• Material provided:

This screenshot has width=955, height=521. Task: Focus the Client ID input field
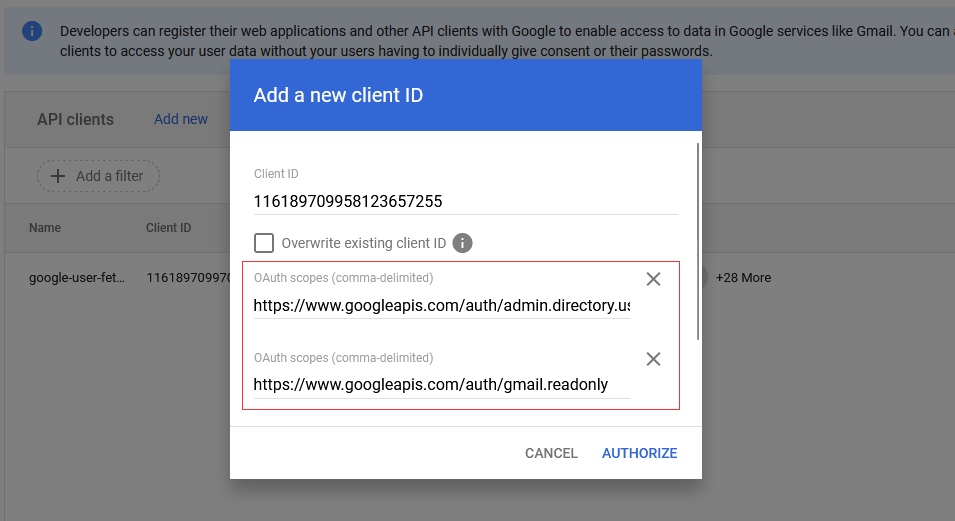point(465,201)
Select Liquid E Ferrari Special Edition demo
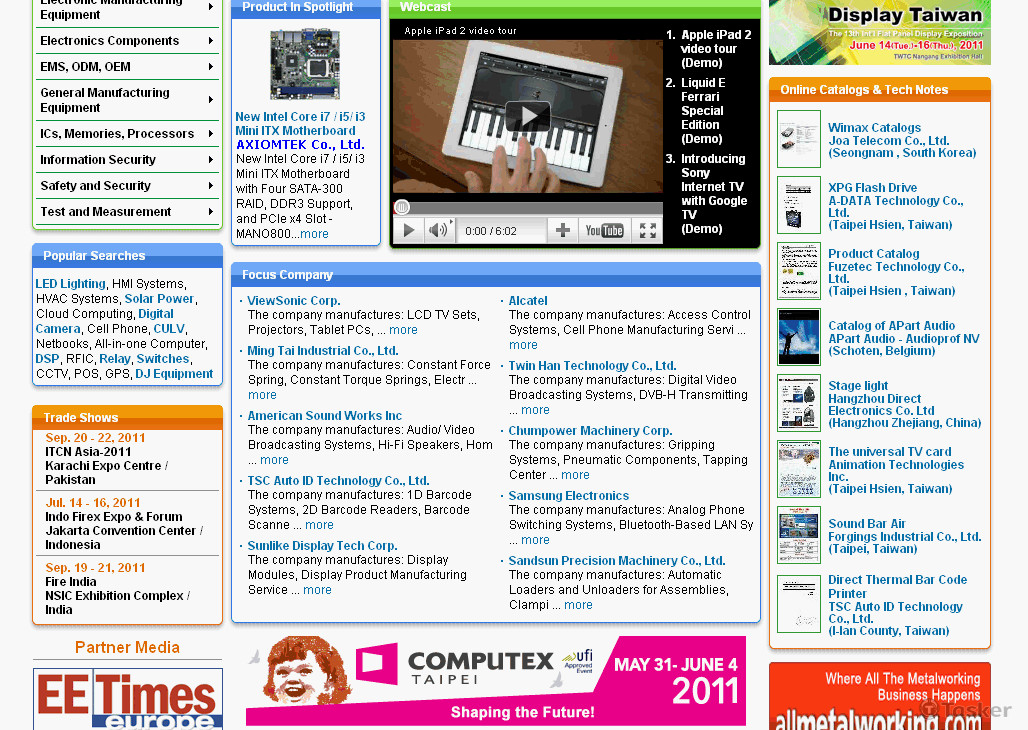1028x730 pixels. [702, 111]
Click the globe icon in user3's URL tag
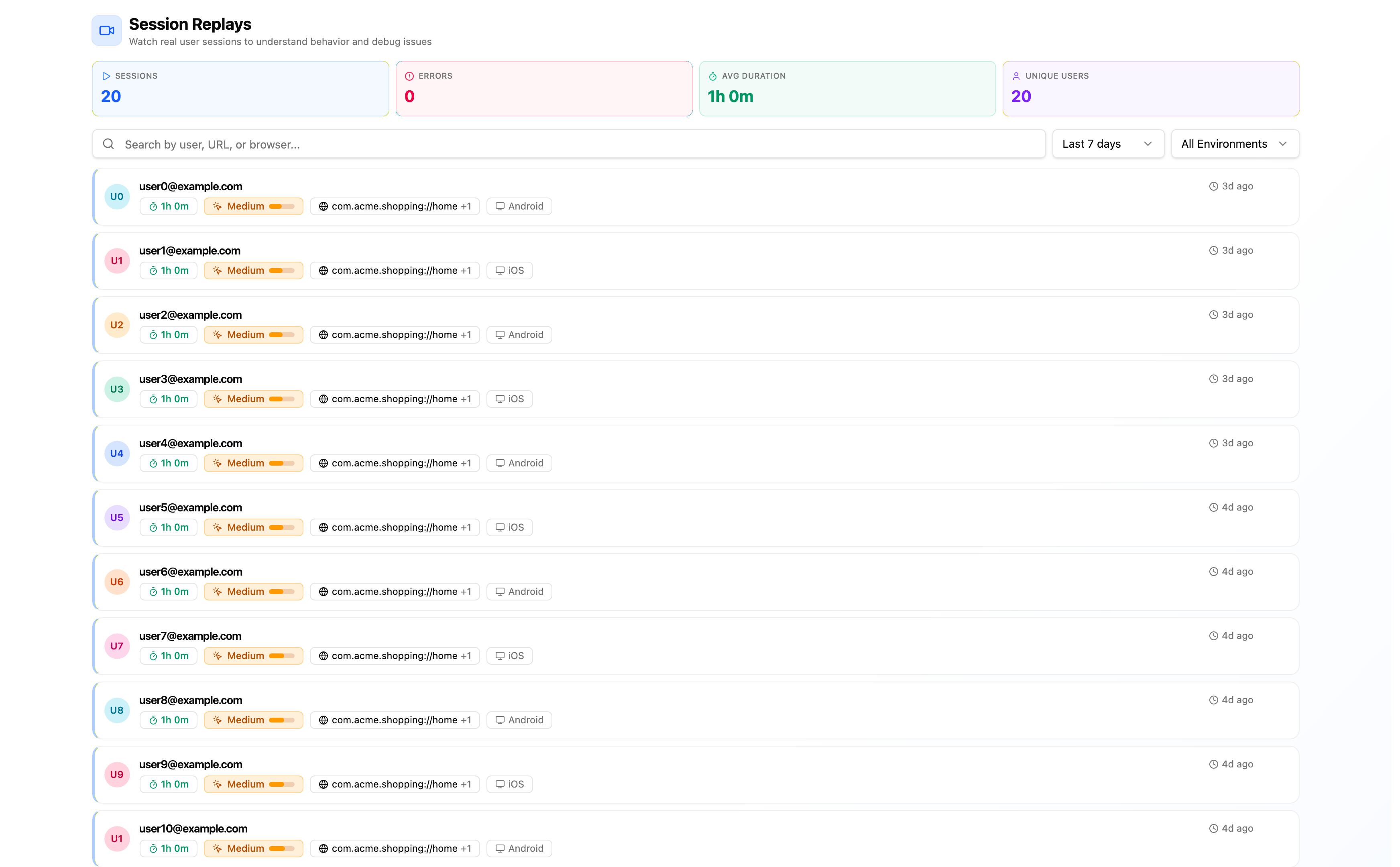This screenshot has width=1400, height=867. pos(324,399)
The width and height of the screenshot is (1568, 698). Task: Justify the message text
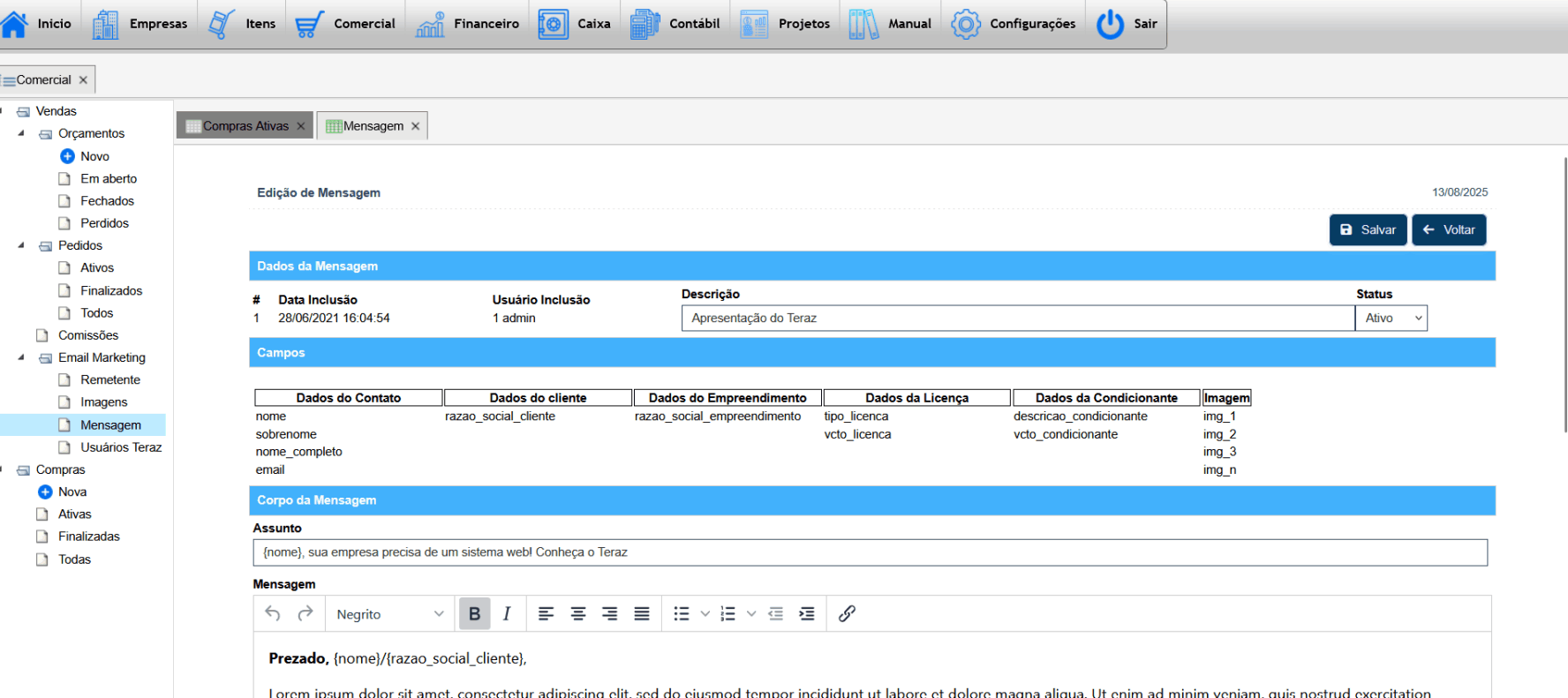pos(642,613)
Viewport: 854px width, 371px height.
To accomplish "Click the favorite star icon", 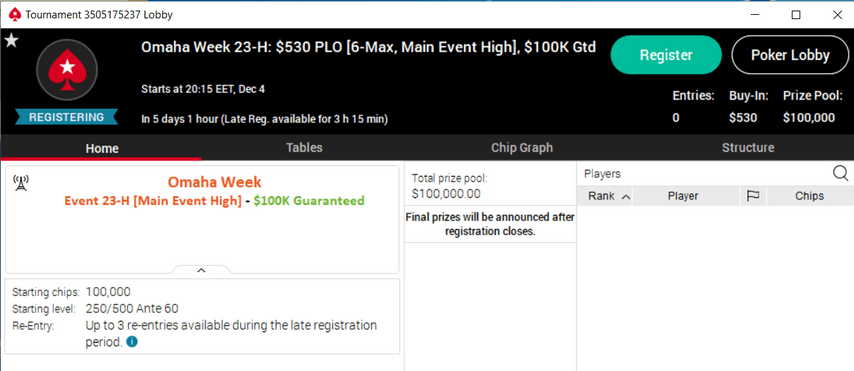I will [11, 40].
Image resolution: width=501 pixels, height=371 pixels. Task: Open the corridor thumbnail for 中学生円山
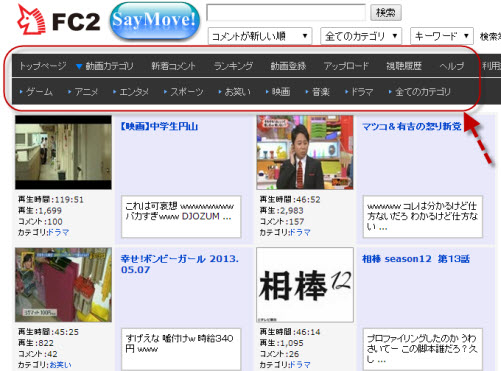click(x=63, y=152)
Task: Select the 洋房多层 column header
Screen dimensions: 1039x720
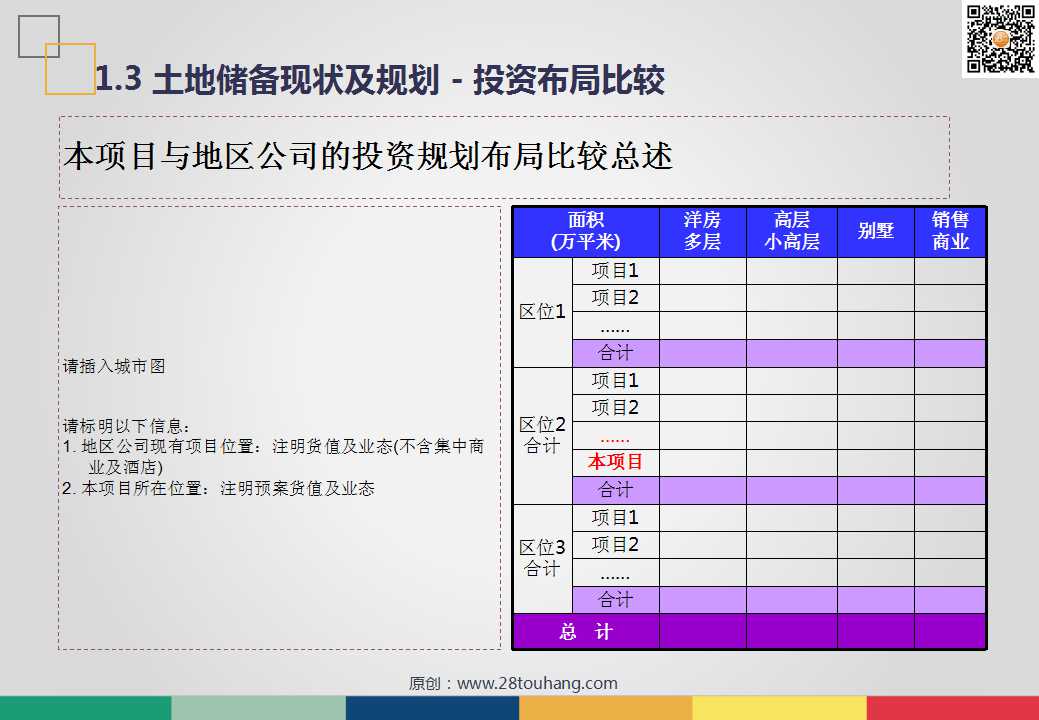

• What is being asked: There should be an exact restatement of the lines from the line with "Task: Select the 洋房多层 column header" through the last line of the entries above, and no pictures in it.

• Exercise solution:
Task: Select the 洋房多层 column header
Screen dimensions: 1039x720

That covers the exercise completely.